_Source document_
------------------------------------

Over the years, I have had the pleasure of working with several SDR teams. During that time, I have noticed a trend that strikes directly at leadership. 

Many SDR organizations are given metrics they must hit but are not being held accountable to those metrics.

This is so surprising to me because if you would like your company to grow to its full potential, you need your Sales Development reps to be working to the best of their abilities. 

It comes down to the sales metrics that SDRs are held accountable for.

Having key sales metrics for your SDR team allows you to track how reps are performing so you can identify where they are struggling. This will guide your coaching to help that struggling SDR.

Sales Development metrics also allow you to track both the quantity and quality of your team’s work. This is important because you want to make sure that you understand the impact your team has, beyond just scheduling the initial sales call.

In this article, we are going to be taking a look at why and how you should track SDR metrics to help your reps perform to their full capabilities.

Let’s dive right in!

What are Sales Activity Metrics?

Before we talk about what SDR metrics to track, I would like to discuss what they are and why we should be monitoring them in the first place.

Sales activity metrics allow you to monitor the activities of your SDR team and better understand what impact they will have on the future. 

When it comes to sales, today's activities are tomorrow's performance.

Because each day is important for tomorrow’s success, there are two things you must be doing on a daily basis.

  1. Identify what is working today so you can repeat it tomorrow.
  2. Identify what is underperforming today so that you can improve it before tomorrow.

The above is what you should be doing on a daily basis but holding your team accountable to metrics also has an impact on them.

When your SDR team knows what sales activities are being tracked, they will aim to increase their performance. The reason is not that they are being watched by “big brother.” It’s because there is transparency in what they must do, as an individual, to hit their number and maximize their compensation.

Transparency and accountability allow you, as the leader, to prioritize your coaching. 

For example, if you see that someone is doing all the right activity, but they aren’t hitting their targets, you can use the data to identify where they need help. This wouldn’t be possible if they were hitting their activity levels because you would not have enough data to be confident in what is holding them back. Are they struggling with having sales conversations or are they simply not doing enough activity?

Overall, the sales metrics you hold your SDR team accountable to give you much more insight into how you can improve and optimize your prospecting strategy for higher success rates.

Action Tip: Look at your SDR team data and see if you can answer this question: “What do I need to change to guarantee that we hit our quota?”

What SDR Team Metrics To Track

I group tracking sales metrics into two main categories.

  1. Input Metrics
  2. Output Metrics

Inputs are a quantity metric, it allows you to track the number of results. It answers questions like, “how many meetings will we book this month” and “What percentage of conversations lead to a scheduled meeting?”

Outputs are a quality metric, it allows you to track the quality of your team’s meetings. It answers questions such as, “how many meetings does it take to close a deal” and “how much revenue does each SDR generate a year?”

What Sales Development Metrics Should you be Tracking?

------------------------------------

_Short exercise 1_
Rewrite the passage of the SDR metrics article, everything from "Over the years, I" down to "of their abilities.", putting "management" in place of "leadership".
_Short exercise 2_
According to the SDR metrics article, what example questions do input metrics and output metrics answer? List all of them.
Rely only on the SDR metrics article for what is asked.

_Data shown_

------------------------------------

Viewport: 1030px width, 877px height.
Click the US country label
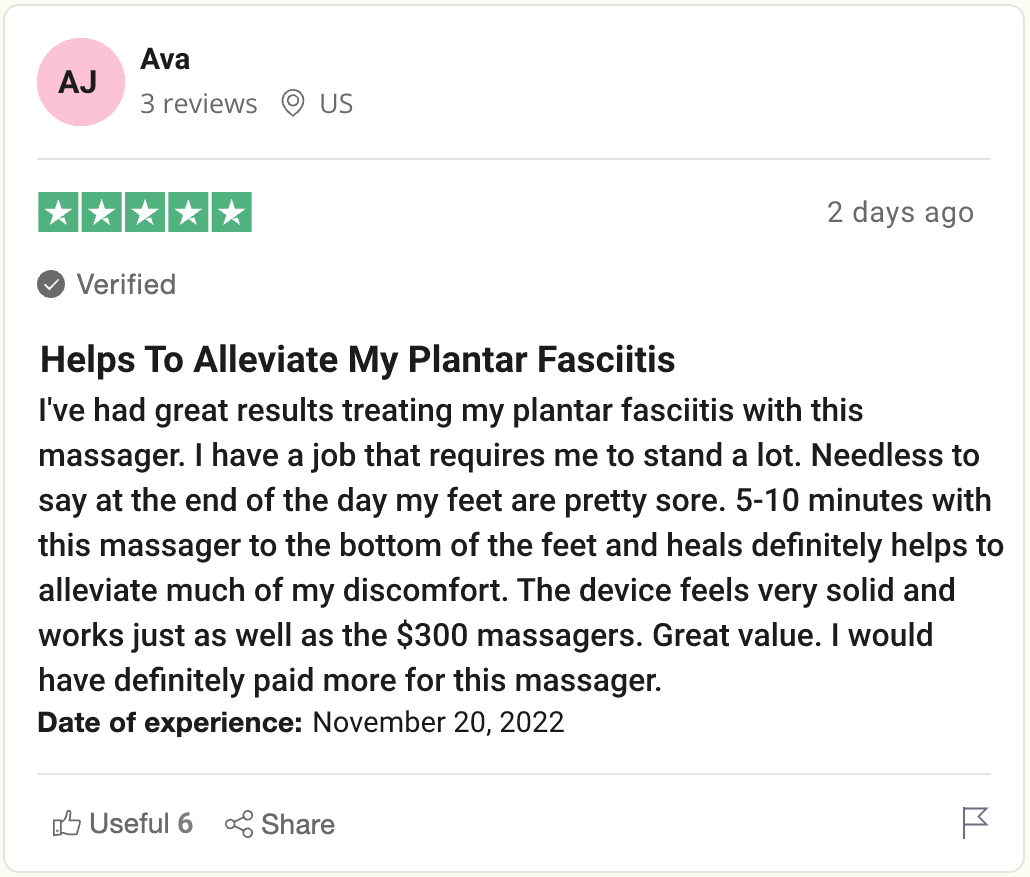pyautogui.click(x=336, y=104)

------------------------------------

_Exercise result 1_
Over the years, I have had the pleasure of working with several SDR teams. During that time, I have noticed a trend that strikes directly at management. 

Many SDR organizations are given metrics they must hit but are not being held accountable to those metrics.

This is so surprising to me because if you would like your company to grow to its full potential, you need your Sales Development reps to be working to the best of their abilities.

_Exercise result 2_
- How many meetings will we book this month? (input metrics)
- What percentage of conversations lead to a scheduled meeting? (input metrics)
- How many meetings does it take to close a deal? (output metrics)
- How much revenue does each SDR generate a year? (output metrics)